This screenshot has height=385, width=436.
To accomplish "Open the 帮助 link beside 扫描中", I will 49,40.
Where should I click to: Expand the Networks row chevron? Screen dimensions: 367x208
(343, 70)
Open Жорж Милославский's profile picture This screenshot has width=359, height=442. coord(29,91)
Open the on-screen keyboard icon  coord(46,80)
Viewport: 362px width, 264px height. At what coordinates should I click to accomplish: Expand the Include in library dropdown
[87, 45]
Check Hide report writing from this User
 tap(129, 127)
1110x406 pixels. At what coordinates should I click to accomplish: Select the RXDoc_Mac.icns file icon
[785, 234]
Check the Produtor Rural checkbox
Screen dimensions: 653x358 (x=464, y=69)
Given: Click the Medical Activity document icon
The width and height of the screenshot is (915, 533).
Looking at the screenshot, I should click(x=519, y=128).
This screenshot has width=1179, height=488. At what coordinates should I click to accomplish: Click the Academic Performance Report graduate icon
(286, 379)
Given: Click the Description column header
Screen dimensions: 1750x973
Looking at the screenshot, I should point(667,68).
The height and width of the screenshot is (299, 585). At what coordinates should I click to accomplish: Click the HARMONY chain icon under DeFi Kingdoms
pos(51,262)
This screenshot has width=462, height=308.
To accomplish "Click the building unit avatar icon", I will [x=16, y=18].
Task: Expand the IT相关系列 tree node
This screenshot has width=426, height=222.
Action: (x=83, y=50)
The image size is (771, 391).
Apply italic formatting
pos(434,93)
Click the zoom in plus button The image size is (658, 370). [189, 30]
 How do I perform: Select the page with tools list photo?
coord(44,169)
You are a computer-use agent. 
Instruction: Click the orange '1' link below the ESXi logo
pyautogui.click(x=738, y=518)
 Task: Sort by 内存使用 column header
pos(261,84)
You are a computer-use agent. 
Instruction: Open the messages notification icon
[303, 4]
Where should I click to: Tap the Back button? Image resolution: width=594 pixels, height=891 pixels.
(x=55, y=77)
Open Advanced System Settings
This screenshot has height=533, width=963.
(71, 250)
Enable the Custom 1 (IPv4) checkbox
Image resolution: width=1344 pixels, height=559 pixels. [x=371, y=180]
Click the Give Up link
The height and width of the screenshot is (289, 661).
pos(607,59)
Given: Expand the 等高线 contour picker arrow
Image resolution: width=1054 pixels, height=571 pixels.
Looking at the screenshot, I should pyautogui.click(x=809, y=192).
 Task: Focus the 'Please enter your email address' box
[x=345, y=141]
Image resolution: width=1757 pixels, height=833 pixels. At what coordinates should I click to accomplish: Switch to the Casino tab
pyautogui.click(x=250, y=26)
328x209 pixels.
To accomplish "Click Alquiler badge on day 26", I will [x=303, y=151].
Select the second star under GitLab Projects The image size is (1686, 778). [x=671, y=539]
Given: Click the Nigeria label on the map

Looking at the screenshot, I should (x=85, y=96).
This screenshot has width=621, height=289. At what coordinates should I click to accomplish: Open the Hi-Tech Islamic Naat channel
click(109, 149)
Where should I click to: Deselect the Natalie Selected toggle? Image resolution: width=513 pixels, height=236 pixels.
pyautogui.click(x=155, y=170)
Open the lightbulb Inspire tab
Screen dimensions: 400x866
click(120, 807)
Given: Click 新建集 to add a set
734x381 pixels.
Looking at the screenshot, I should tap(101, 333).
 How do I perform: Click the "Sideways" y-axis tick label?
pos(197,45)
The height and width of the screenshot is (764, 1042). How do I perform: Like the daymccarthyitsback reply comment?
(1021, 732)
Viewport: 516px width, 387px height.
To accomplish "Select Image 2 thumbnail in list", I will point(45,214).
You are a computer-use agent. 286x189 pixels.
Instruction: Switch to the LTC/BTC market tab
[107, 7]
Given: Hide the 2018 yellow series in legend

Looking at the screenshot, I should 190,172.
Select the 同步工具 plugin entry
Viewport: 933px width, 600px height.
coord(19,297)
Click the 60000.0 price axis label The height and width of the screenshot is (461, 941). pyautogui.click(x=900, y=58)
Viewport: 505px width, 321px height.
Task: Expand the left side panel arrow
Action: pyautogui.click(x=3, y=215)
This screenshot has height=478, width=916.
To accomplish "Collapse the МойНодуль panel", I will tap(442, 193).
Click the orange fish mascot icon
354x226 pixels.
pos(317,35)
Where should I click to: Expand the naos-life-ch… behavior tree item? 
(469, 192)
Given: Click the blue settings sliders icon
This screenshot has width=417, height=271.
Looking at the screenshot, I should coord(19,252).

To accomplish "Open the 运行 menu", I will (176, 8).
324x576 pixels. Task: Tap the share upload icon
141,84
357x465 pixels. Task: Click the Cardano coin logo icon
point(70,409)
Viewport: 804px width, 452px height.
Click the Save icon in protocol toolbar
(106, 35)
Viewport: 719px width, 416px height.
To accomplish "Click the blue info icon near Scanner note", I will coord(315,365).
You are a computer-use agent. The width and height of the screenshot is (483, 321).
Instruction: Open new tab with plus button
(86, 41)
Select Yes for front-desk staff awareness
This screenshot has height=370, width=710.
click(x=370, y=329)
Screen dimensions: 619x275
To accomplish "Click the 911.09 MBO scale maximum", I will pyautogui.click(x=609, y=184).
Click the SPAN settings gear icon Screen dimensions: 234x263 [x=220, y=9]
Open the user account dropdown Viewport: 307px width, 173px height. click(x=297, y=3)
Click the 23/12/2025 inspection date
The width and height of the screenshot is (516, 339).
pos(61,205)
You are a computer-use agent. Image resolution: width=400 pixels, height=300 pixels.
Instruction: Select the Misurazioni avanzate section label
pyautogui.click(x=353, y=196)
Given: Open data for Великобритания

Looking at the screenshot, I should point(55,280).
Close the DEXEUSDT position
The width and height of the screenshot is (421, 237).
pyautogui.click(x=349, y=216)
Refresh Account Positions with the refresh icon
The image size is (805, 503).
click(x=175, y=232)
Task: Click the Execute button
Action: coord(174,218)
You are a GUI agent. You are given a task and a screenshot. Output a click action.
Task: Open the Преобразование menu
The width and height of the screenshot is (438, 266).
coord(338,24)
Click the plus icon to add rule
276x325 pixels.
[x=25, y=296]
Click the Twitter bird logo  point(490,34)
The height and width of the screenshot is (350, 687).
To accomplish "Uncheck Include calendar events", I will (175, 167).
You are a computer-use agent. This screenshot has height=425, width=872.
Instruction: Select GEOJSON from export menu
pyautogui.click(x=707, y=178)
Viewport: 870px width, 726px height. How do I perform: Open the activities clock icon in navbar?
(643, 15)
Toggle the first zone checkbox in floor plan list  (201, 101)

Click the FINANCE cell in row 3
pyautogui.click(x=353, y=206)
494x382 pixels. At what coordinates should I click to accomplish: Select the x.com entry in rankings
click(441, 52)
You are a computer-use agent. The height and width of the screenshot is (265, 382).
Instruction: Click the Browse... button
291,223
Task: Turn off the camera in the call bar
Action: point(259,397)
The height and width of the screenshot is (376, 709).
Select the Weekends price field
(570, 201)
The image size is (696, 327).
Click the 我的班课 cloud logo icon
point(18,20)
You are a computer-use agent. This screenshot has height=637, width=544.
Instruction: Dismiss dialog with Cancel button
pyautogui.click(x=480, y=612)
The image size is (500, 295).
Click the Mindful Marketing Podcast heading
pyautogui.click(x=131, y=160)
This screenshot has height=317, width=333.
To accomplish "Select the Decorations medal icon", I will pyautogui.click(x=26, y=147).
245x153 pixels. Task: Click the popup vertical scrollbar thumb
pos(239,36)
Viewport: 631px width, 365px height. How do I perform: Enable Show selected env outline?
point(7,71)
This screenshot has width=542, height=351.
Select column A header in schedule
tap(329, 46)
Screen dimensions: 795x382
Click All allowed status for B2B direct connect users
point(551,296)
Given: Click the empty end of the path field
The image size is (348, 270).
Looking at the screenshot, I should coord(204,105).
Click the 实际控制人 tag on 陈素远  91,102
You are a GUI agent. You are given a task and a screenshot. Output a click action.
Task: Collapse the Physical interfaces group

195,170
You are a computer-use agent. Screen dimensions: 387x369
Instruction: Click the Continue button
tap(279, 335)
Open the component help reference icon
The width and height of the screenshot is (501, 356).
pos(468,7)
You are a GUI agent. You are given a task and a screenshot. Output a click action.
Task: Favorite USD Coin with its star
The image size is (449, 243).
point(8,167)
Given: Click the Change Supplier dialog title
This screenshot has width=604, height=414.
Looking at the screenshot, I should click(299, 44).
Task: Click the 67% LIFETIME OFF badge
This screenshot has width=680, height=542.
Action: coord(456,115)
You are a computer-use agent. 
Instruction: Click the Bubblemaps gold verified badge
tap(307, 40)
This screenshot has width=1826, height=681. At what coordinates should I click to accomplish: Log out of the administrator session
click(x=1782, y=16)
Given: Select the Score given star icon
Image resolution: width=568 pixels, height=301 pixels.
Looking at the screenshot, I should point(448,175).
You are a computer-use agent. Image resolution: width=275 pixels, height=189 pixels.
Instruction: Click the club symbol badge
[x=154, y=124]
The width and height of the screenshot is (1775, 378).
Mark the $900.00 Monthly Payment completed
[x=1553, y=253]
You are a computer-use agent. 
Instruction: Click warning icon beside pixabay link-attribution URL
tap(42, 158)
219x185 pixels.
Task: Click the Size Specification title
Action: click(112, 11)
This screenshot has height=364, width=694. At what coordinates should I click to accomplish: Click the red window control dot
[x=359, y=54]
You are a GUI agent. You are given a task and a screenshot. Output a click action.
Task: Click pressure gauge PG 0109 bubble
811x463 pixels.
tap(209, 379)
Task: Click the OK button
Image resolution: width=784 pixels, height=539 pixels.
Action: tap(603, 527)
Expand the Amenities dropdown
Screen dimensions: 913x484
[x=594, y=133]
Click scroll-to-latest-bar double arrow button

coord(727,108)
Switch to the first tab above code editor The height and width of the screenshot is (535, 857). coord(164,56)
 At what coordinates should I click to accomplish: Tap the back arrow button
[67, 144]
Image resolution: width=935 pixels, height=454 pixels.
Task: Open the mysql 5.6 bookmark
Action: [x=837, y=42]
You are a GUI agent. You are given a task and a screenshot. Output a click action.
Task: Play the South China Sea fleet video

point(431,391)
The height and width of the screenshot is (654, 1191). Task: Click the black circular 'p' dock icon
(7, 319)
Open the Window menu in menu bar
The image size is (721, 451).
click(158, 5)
◇ ◇ ◇ ◇ ◇
[TO DO] Among the entries above, which lines include "computer"? List them all.

[RESULT FOR THIS EXERCISE]
You are a computer-use agent. 
You are a computer-use agent. 
You are a computer-use agent. 286x189 pixels.
You are a computer-use agent. The width and height of the screenshot is (483, 321).
You are a computer-use agent. Image resolution: width=400 pixels, height=300 pixels.
You are a computer-use agent. This screenshot has height=425, width=872.
You are a computer-use agent. The height and width of the screenshot is (265, 382).
You are a computer-use agent. This screenshot has height=637, width=544.
You are a computer-use agent. Screen dimensions: 387x369
You are a computer-use agent. 
You are a computer-use agent. Image resolution: width=275 pixels, height=189 pixels.
You are a computer-use agent. 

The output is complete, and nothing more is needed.